The PKK had leaked this bit of intelligence, prompting dissident circles in Ankara to warn Berlin, which boosted close protection for targeted dissidents in Germany.
Last week, the Turkish authorities arrested a lawyer for the German Embassy in Ankara on espionage charges. According to Der Spiegel, the man was looking into cases of Turkish dissidents seeking asylum in Germany.
His job was to report to German authorities on whether the applicants were truly under threat in Turkey. After his arrest, the police raided his offices, seizing files on hundreds of dissidents, including supporters of the PKK and Fethullah Gulen, the exiled Islamist leader Erdogan regards as a mortal enemy.
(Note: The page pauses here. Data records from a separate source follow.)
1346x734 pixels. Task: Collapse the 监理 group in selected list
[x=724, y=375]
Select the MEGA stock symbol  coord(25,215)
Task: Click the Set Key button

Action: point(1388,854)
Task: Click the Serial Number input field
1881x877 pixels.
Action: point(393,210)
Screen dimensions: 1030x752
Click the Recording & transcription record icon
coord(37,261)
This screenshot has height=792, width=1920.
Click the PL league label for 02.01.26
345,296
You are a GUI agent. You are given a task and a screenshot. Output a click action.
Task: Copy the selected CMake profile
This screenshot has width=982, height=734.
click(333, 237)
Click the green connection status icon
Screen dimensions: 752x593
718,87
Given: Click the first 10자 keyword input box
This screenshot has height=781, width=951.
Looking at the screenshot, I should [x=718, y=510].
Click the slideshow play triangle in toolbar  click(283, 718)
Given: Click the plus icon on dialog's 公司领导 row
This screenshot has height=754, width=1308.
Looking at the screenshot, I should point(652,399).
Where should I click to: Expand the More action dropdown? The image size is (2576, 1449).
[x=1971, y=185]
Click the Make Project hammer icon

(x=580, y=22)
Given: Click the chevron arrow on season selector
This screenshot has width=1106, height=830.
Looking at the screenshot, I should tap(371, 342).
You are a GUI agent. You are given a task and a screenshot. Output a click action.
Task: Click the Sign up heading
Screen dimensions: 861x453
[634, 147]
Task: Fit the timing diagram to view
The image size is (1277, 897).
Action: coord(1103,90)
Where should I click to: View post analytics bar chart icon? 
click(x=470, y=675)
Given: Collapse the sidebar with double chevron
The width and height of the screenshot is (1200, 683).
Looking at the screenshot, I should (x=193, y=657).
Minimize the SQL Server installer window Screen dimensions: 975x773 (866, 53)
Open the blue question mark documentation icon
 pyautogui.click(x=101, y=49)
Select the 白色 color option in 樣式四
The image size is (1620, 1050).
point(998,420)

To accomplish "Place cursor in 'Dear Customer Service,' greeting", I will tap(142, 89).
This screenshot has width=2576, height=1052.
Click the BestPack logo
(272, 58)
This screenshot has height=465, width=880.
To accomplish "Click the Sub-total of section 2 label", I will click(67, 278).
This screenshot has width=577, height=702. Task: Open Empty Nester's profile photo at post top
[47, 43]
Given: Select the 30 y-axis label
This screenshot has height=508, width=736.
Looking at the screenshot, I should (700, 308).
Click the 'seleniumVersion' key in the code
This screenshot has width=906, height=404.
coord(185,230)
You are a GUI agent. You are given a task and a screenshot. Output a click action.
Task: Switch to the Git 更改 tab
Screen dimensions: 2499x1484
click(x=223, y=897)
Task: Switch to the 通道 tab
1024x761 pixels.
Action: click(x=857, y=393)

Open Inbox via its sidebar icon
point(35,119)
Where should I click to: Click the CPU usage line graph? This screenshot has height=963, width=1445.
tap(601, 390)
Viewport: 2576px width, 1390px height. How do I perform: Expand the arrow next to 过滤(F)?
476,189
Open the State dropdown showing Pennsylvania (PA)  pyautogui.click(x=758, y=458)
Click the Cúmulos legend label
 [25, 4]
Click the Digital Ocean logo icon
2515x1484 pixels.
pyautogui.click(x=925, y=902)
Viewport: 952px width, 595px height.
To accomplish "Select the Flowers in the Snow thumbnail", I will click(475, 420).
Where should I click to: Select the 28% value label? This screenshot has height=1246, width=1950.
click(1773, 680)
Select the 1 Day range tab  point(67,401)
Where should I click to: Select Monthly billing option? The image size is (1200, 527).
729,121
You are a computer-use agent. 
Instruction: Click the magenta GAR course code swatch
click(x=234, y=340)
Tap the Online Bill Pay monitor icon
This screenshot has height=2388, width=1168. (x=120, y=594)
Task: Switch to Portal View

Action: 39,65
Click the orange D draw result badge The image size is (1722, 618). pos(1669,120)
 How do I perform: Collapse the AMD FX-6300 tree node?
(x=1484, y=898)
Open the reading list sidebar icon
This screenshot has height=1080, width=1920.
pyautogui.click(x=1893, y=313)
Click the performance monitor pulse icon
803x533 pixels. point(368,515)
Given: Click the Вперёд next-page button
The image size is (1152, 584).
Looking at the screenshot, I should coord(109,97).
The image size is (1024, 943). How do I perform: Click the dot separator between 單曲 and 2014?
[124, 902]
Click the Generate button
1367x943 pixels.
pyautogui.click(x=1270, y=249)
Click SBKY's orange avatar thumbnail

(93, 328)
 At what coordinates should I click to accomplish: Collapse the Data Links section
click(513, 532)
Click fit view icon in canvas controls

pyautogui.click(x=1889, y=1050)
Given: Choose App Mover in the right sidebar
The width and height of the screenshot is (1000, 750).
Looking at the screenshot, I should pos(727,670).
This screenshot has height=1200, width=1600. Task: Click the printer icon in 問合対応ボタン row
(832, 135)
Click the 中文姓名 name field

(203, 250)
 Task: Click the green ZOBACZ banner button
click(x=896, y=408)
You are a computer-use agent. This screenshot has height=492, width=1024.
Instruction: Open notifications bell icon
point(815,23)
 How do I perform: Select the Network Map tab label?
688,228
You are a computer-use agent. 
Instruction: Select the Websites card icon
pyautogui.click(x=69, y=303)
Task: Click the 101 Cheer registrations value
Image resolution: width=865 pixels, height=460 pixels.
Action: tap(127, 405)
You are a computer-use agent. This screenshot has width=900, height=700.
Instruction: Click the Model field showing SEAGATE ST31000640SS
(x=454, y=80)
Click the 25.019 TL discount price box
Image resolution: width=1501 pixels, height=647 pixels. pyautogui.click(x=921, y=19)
Erdogan accuses Gulen and his followers of orchestrating the failed coup attempt in July 2016. Most of those suspected in orchestrating the coup fled to Germany. Erdogan has been pressing for their extradition ever since; the German authorities saw fit to issue an alert when they realized that Turkish intelligence had obtained information in the raid. German Foreign Minister Heiko Maas protested to his Turkish counterpart at the Group of 20 meeting in Japan last week.
The foreign operations conducted by Turkish intelligence are no secret — quite the opposite, in fact. According to official figures announced by a government spokesman last year, since the 2016 coup attempt, MIT has “bundled up” and returned to Turkey a total of 80 Gulenists from 18 countries, including Azerbaijan, Gabon, Kosovo, Malaysia and Mongolia.
Last year, an international consortium of nine media organizations investigated the kidnapping program run by Turkish intelligence, including conducting interviews with a range of sources who attested to the existence of secret torture sites inside Turkey.
It looks as though MIT has initiated a series of new covert operations this year. Lawmaker Omer Faruk Gergerlioglu, who has been investigating the matter, claims that those snatched were interrogated under torture and later silenced with the threat of death for speaking out. He says that their families are also under threat.
The rising number of abductions and the open acknowledgment of a policy of targeted killings all suggest that Erdogan is preparing to become even more aggressive in his treatment of his enemies abroad. He appears to need no pointers from Trump on this score.